Input records START

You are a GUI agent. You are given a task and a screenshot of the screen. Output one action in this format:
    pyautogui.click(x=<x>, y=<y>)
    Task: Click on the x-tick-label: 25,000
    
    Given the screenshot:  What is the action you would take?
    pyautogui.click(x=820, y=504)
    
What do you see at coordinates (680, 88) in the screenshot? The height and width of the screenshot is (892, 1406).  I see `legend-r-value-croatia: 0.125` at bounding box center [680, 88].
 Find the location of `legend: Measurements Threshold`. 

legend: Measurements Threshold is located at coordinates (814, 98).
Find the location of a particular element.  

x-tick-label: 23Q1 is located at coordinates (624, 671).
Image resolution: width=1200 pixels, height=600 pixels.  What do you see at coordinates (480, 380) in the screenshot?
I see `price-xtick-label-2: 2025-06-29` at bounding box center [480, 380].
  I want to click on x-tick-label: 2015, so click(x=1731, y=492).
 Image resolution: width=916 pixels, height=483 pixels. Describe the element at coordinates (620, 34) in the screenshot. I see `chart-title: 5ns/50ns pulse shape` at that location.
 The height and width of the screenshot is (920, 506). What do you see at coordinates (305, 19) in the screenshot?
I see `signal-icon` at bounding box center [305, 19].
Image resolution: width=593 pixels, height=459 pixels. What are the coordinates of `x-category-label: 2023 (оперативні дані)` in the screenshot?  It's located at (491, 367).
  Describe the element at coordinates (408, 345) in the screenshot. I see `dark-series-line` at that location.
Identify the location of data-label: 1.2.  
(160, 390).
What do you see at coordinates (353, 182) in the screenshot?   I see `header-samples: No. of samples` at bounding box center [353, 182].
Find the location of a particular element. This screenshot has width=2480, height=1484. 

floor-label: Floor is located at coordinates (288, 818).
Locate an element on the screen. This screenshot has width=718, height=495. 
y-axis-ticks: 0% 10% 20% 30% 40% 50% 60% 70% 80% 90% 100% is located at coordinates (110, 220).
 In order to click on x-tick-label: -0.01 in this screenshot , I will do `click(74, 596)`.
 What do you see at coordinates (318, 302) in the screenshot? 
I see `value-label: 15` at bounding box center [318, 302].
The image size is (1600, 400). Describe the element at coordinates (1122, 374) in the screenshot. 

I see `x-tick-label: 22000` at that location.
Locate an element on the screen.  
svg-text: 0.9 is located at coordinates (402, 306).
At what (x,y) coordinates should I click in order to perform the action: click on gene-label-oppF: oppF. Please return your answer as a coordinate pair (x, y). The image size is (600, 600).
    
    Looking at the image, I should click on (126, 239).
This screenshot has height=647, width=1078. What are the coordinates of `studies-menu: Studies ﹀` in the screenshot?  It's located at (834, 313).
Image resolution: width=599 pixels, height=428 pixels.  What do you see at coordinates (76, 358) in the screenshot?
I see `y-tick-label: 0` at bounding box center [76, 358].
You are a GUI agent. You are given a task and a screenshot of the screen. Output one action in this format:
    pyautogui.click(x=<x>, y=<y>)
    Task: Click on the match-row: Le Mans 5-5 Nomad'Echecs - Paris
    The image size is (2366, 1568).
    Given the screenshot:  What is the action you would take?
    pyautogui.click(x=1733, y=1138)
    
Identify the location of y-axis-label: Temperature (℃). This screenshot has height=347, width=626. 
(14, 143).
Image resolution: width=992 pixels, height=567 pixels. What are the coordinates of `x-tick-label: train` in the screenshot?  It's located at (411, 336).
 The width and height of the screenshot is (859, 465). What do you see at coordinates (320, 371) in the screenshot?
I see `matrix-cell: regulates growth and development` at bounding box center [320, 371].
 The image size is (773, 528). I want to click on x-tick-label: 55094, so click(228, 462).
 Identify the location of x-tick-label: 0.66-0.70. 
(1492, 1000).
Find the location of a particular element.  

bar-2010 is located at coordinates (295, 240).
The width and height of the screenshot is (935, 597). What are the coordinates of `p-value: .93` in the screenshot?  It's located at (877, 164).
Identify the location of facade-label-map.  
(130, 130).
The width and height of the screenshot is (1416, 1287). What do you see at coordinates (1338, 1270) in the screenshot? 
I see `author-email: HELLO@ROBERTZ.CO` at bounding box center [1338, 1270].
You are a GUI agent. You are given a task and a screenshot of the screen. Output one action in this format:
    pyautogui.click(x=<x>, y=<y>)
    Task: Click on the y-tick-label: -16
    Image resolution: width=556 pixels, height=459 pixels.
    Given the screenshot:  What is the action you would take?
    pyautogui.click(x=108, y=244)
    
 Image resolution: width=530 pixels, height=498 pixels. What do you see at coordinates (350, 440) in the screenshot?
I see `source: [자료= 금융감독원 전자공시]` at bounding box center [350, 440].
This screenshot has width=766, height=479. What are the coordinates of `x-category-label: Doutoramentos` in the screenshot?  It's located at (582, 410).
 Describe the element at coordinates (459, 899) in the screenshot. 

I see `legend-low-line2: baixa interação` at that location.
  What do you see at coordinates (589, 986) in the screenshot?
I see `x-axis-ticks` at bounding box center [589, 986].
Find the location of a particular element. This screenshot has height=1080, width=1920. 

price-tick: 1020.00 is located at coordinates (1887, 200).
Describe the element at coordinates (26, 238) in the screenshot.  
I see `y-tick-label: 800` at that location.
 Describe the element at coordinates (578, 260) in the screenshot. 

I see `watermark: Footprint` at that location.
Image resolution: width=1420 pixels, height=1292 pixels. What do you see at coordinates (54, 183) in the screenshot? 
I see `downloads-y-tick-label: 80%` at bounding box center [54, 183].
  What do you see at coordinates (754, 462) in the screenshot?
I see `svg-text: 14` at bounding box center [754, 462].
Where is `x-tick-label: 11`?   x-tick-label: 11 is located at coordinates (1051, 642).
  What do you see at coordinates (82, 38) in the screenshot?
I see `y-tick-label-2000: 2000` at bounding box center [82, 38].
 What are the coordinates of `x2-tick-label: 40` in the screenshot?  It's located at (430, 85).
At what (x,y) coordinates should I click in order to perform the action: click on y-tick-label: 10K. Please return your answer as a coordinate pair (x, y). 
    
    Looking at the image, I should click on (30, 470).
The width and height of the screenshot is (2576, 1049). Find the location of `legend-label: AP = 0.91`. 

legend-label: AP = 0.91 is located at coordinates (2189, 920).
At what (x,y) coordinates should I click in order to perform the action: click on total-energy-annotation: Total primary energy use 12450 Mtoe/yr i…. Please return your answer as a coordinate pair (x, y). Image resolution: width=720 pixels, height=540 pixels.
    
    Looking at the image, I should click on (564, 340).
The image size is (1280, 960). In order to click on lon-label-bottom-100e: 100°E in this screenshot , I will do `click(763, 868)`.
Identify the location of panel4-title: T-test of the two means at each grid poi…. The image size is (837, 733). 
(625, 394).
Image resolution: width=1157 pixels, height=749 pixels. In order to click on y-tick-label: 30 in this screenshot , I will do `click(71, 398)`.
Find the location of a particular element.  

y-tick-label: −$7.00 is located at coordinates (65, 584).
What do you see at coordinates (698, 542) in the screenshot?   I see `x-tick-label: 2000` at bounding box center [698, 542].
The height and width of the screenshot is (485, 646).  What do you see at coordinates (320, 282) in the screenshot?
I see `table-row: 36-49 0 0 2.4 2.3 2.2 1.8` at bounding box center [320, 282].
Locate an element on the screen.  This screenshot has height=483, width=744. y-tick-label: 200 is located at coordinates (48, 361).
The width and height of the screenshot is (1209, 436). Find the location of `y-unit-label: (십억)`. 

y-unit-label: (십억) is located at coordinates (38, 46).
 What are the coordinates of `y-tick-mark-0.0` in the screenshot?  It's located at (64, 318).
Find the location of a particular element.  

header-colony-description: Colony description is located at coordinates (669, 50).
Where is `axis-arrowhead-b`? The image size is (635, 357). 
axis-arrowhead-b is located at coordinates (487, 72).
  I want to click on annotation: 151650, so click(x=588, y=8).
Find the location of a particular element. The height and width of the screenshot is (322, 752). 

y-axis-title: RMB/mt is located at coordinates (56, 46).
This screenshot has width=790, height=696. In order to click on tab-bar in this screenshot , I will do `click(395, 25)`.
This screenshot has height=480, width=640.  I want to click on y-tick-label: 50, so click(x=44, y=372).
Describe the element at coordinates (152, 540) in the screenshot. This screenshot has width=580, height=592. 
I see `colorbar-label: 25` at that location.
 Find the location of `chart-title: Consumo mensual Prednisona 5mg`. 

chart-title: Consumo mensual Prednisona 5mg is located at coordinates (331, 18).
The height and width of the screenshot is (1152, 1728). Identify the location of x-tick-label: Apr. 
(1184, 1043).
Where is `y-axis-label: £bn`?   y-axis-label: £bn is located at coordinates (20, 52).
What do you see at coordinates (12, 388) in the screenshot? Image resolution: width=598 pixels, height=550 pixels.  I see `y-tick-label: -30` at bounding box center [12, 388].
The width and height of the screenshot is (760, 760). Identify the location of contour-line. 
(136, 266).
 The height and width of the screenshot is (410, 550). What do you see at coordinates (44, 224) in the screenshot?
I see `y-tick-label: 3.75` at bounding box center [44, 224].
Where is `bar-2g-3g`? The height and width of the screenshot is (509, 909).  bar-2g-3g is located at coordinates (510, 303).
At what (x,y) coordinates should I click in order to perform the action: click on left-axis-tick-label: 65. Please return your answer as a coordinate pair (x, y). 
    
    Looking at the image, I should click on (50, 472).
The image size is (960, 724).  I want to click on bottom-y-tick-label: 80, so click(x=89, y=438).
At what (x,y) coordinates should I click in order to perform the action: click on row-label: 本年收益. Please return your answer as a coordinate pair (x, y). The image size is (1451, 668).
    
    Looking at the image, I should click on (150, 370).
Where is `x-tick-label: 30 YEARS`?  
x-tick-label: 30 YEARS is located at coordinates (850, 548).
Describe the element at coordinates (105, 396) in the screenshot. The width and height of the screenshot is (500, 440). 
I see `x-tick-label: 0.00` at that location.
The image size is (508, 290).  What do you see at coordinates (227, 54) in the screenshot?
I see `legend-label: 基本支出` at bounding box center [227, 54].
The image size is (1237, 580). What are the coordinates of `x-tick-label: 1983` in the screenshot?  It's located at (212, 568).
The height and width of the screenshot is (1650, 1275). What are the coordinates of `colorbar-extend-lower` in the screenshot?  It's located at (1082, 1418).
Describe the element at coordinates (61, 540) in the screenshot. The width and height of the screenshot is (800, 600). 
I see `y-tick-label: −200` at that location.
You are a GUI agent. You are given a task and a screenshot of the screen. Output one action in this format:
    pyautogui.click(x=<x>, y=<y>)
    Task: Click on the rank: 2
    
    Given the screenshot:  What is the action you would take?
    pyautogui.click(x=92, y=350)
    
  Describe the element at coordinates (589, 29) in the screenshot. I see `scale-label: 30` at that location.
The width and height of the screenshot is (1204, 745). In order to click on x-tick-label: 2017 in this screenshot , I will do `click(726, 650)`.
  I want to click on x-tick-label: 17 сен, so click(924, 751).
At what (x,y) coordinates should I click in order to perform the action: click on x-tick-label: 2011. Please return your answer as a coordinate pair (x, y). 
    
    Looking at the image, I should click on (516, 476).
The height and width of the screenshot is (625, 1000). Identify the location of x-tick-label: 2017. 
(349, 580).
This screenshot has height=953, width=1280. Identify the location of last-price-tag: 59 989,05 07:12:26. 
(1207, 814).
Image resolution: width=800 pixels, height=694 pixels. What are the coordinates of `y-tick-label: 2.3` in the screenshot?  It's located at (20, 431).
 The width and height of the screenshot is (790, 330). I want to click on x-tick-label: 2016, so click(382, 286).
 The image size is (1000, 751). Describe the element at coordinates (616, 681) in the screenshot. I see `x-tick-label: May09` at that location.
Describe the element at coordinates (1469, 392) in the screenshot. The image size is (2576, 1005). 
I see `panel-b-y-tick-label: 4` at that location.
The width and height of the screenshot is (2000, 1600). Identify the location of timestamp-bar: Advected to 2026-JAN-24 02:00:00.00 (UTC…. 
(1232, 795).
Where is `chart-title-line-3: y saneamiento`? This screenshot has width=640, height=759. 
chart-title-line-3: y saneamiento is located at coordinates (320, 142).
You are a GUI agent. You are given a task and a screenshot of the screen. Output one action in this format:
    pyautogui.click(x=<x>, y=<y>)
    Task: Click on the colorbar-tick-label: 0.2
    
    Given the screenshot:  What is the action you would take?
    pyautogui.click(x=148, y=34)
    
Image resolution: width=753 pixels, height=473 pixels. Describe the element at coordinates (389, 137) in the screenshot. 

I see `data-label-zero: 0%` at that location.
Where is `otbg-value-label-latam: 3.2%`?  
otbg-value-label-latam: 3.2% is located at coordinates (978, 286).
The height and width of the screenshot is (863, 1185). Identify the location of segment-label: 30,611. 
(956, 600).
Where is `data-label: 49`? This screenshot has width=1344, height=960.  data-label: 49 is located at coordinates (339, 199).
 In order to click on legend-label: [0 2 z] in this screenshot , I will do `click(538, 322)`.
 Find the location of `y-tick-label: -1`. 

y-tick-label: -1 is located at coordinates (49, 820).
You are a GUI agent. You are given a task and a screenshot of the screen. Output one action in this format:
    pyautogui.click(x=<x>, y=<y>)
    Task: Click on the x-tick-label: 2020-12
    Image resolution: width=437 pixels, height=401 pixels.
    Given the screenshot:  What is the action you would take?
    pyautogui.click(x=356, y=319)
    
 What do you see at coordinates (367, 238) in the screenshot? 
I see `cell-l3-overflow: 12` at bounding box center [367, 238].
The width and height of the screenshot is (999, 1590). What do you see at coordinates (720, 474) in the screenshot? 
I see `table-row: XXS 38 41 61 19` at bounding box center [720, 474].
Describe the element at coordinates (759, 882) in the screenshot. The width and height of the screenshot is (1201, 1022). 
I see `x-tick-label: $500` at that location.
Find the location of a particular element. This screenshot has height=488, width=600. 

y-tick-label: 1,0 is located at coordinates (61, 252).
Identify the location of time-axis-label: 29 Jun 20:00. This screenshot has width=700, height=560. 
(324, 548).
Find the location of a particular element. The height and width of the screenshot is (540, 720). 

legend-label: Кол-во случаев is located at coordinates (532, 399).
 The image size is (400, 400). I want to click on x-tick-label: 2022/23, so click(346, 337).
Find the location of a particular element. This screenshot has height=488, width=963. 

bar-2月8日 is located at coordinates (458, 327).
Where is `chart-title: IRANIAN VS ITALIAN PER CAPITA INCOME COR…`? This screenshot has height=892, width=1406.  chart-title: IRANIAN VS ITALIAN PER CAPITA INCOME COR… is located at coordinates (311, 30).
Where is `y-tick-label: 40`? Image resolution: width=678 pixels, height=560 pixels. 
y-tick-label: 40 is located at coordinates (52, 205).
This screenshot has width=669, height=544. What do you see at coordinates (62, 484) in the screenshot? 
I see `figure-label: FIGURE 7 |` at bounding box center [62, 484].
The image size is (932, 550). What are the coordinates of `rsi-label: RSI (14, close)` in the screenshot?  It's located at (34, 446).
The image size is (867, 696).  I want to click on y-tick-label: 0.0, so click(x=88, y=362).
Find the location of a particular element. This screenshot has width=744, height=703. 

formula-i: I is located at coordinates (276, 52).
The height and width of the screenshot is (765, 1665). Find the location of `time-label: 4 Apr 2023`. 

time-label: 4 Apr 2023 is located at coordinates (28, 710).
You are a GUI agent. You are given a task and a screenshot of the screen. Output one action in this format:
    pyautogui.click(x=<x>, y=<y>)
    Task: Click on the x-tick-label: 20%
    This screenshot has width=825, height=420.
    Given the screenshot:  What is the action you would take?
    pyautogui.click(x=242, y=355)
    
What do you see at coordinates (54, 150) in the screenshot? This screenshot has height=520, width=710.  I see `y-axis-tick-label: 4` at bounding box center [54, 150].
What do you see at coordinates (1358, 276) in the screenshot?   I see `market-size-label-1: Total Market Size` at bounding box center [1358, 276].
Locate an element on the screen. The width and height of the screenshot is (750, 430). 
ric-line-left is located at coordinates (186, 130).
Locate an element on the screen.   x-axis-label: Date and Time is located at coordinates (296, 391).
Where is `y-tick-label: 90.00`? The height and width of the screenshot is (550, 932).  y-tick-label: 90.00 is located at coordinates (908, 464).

Input records END

Work item
Please copy out the lines from the one containing "This screenshot has height=647, width=1078." up to and including the one containing "The image size is (773, 528).", reproducing them exactly.

Solution
This screenshot has height=647, width=1078. What are the coordinates of `studies-menu: Studies ﹀` in the screenshot?  It's located at (834, 313).
Image resolution: width=599 pixels, height=428 pixels.  What do you see at coordinates (76, 358) in the screenshot?
I see `y-tick-label: 0` at bounding box center [76, 358].
You are a GUI agent. You are given a task and a screenshot of the screen. Output one action in this format:
    pyautogui.click(x=<x>, y=<y>)
    Task: Click on the match-row: Le Mans 5-5 Nomad'Echecs - Paris
    The image size is (2366, 1568).
    Given the screenshot:  What is the action you would take?
    pyautogui.click(x=1733, y=1138)
    
Identify the location of y-axis-label: Temperature (℃). This screenshot has height=347, width=626. 
(14, 143).
Image resolution: width=992 pixels, height=567 pixels. What are the coordinates of `x-tick-label: train` in the screenshot?  It's located at (411, 336).
 The width and height of the screenshot is (859, 465). What do you see at coordinates (320, 371) in the screenshot?
I see `matrix-cell: regulates growth and development` at bounding box center [320, 371].
 The image size is (773, 528). I want to click on x-tick-label: 55094, so click(228, 462).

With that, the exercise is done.